DT read-out electronics is designed to perform time digitization of the signals generated by charged particle tracks and further data merging to achieve a read-out of the full detector at a Level-1 trigger rate of 100 kHz.
The purpose of the DT trigger system is to provide muon identification and precise momentum measurement, as well as bunch crossing identification. It provides an independent Level-1 muon trigger to the experiment, selecting the four best muon candidates on each event.
From May 2008 DT has participated in several long periods of data-taking with the 100% of the detector operational, such as CRUZET (Cosmics Run at Zero Tesla) and CRAFT (Cosmic Run At Four Tesla). Participation in these Global Runs has proven the DT system to be well integrated inside the CMS framework, with good reliability and stability. Operation during more than one year showed that failure rates are very low.
About 320 and 370 million events of cosmic muons were collected at CRUZET and CRAFT respectively and no significant effect on the performance of the electronics was observed due to the magnetic field.

Data lines:
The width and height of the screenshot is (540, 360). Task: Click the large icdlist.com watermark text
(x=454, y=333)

What the exercise asks: Write the next part of the DT read-out and trigger text, starting after its final sentence. The lines have no connection to the DT text.

Expected answer:
Continuos operation over more than 3 weeks showed good stability of the power distribution systems, low voltage and high voltage, as well as of the reliability of the trigger and read-out links. Some issues with the cooling system are now being solved.
Furthermore, running periods at simulated high rate have shown no problems on the performance on the system when operated at full speed.
The efficiency to reconstruct high quality local track segments has been measured to be of the order of 99% in all chambers. Also, very good stability in the calibration constants has been found.
Moreover, fine tunning of the trigger system timing, which was optimized for cosmic tagging, shows a very good synchronization with the rest of the subsytems.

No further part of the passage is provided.